## Directions
a - List every stock market index named in the retirement comments.
b - Retype the stretch of the retirement comments from "People, take a" through "down the line.".
c - Continue the retirement comments from the point where they stop.
Provided passage: Begin
Thursday, May 28, 2009 2:08:57 PM
Yeah, tomorrow will take care of itself.  The rich think that way too...just happy go luck, care free.  Maybe join the military, get killed, hit the reset button.  Actually, people who don't care about their wealth are just cannon fodder for the rich, useful drones. or as Rush says workers bees.  sting and die.
Monday, June 15, 2009 8:09:04 AM
If the govenment would quit spending taxpayers money to offset the trillion dollar deficit, quit spending on stupid programs, and get down to business of America, not the world, we'd be better off! We're out of work! Jobs are being lost more each day. Most of us save, and those that don't, well, it looks like the govenment will eventually bail them out! ha ha
Monday, June 15, 2009 9:44:19 AM
People in the US retire?  Back in the day.....  Not anymore....  What do you think the retirement age will be in the next 10 yrs?  85?  That's what they want.  "Oh, better health, great healthcare, good eating habits, money, jobs, and etc.  All thinking from the Secret Society...
Monday, June 15, 2009 9:45:28 AM

People, take a look at the S&P, Dow, and NASDAQ all in the red!!  HA HA HA.........

Monday, June 15, 2009 11:08:32 AM
I was looking to retire somwhere in my late 50's mabey 62 at the most. Well if things do not chane soon it may be alittle further down the line.
Monday, June 15, 2009 6:12:08 PM

 Sometimes I wish there was NO SUCH THING AS INFLATION and then people would buy homes and pay for them.

And live in them happily ever after and only move when they have the money saved for a bigger place or add on. Then the money we saved would actually still be MONEY.

  Two people MUST work to pay for housing today.

Of course having too many people and not enough land may be part of the problem, but WAGES have NOT kept  up with inflation and housing. So how will retirement money keep up with inflation, too.

A house in the 70's costing $50,000 today is $1 million in LA. But a job at $25,000 in the 70's, is only $50,000 today. But at least TV, computers, and clothes made in China are much cheaper than in the 70's. Thinking of surviving retirement is very depressing & I'm retired. Social Security and Medicare will be nonexistent soon and I'll probably have to live with my kids till I'm 100 and I have more saved than the story example!
Provided passage: End
Source information: Begin
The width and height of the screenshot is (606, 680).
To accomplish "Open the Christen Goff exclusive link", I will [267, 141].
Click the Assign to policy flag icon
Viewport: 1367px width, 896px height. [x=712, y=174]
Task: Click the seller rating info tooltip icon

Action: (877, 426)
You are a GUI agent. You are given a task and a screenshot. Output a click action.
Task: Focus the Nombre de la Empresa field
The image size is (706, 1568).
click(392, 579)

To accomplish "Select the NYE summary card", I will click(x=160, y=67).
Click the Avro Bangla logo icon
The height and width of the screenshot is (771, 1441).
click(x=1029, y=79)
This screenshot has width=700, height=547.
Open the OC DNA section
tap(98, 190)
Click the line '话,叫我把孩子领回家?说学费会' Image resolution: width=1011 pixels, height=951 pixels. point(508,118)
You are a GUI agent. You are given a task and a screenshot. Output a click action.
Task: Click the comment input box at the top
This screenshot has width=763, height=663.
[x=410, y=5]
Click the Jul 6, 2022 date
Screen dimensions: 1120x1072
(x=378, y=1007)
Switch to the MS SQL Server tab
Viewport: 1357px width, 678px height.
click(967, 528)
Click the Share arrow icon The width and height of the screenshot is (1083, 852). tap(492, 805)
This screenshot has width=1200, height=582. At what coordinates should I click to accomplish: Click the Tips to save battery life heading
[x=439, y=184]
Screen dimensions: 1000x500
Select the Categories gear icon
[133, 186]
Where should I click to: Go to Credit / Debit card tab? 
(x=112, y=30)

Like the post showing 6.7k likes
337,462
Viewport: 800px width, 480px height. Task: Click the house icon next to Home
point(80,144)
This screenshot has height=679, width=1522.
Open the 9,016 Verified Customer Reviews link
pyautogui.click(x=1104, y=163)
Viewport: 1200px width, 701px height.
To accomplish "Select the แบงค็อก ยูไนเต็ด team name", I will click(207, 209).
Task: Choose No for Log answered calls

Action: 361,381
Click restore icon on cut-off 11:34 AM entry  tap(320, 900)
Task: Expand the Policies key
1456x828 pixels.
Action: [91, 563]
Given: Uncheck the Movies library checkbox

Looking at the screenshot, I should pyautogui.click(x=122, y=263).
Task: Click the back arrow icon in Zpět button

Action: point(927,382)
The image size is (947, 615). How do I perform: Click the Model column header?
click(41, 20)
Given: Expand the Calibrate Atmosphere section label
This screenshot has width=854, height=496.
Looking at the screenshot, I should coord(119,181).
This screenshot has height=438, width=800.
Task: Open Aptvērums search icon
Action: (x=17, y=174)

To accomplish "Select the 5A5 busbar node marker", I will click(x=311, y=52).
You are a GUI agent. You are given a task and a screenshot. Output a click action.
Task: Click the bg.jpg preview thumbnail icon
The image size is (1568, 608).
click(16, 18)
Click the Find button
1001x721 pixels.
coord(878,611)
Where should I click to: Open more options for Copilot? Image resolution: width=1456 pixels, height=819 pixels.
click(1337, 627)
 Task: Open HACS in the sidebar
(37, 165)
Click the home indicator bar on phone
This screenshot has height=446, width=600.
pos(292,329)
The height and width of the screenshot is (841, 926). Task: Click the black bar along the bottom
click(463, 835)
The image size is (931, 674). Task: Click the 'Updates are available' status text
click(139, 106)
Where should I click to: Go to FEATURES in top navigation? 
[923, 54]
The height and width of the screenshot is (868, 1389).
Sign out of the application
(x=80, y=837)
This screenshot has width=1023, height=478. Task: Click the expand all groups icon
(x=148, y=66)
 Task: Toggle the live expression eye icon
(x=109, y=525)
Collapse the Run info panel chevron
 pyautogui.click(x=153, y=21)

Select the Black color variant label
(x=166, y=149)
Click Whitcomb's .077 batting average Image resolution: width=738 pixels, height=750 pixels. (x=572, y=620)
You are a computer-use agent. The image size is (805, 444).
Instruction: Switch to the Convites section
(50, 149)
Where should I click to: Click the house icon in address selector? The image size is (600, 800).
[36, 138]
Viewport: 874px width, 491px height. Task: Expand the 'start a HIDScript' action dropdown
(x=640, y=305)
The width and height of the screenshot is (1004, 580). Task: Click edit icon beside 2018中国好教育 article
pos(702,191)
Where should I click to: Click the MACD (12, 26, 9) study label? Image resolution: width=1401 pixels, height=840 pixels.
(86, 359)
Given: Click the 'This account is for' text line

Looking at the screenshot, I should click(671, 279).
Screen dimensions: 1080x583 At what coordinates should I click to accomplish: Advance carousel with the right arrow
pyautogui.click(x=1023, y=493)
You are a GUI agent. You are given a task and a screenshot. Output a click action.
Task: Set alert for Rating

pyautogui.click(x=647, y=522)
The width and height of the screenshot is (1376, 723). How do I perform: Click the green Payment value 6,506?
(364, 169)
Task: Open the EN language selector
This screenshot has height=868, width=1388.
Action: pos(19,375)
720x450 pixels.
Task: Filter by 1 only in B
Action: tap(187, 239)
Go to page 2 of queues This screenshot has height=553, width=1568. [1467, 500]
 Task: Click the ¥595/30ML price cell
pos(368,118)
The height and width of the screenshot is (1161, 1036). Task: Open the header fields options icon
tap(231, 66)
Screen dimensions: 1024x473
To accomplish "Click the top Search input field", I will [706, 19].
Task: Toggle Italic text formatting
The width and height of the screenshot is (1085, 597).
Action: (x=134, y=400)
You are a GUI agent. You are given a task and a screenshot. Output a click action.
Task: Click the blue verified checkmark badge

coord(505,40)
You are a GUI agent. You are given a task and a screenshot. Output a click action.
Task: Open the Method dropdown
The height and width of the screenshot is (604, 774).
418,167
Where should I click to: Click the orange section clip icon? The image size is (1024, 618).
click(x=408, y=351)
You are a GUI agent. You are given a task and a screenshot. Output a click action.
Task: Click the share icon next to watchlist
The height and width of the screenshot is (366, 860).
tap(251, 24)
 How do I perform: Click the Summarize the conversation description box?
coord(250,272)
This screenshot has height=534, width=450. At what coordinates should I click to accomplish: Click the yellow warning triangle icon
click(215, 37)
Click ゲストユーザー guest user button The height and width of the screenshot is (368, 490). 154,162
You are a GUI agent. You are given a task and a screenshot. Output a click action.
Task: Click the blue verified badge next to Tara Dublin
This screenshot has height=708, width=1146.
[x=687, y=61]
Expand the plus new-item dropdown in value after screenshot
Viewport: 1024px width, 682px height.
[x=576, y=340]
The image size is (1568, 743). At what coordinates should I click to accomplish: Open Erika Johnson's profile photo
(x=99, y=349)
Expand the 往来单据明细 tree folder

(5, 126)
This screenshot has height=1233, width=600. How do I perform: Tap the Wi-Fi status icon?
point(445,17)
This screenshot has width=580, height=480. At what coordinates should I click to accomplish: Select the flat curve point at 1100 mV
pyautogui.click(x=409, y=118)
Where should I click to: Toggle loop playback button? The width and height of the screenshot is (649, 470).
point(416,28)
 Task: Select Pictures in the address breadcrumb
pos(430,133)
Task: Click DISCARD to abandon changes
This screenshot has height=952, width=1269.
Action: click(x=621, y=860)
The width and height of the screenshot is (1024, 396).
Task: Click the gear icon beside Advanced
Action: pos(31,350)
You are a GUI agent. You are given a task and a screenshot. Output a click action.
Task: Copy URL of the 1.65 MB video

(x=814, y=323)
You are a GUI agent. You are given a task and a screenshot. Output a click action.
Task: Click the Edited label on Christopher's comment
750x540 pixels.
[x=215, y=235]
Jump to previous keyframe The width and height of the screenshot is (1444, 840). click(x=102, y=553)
Source information: End
## Answers to the exercises
a -
S&P
Dow
NASDAQ

b -
People, take a look at the S&P, Dow, and NASDAQ all in the red!!  HA HA HA.........

Monday, June 15, 2009 11:08:32 AM
I was looking to retire somwhere in my late 50's mabey 62 at the most. Well if things do not chane soon it may be alittle further down the line.

c -
Monday, June 15, 2009 6:19:02 PM

"The young, however, may enjoy a lifetime increase in money available for consumption. First, they'll be able to buy houses at lower prices and devote less of their incomes to mortgage payments"

What LOWER PRICES are you talking about? You sure aren't in California! We bought a great house in the Palisades in the 70's on a teachers' salary -- one parent working. My kids who earn over $100,000 each a year can't afford a tiny 800 sq. ft. house! What are you talking about? It takes at least both members of a family to save to buy a house and then no kids for years - can't afford it!

Monday, June 15, 2009 6:22:40 PM

"First, they'll be able to buy houses at lower prices and devote less of their incomes to mortgage payments"

In the "old" days everyone could afford a 20% down on a house and only spend 1/4 of their income on housing. That was one person working! In fact after WWII my dad paid CASH for ahouse in San Francisco and never went beyond 6th grade! He saved it from the war.

Today houses are at least 50% of income and most people don't even have 10% down. What are you talking about!/?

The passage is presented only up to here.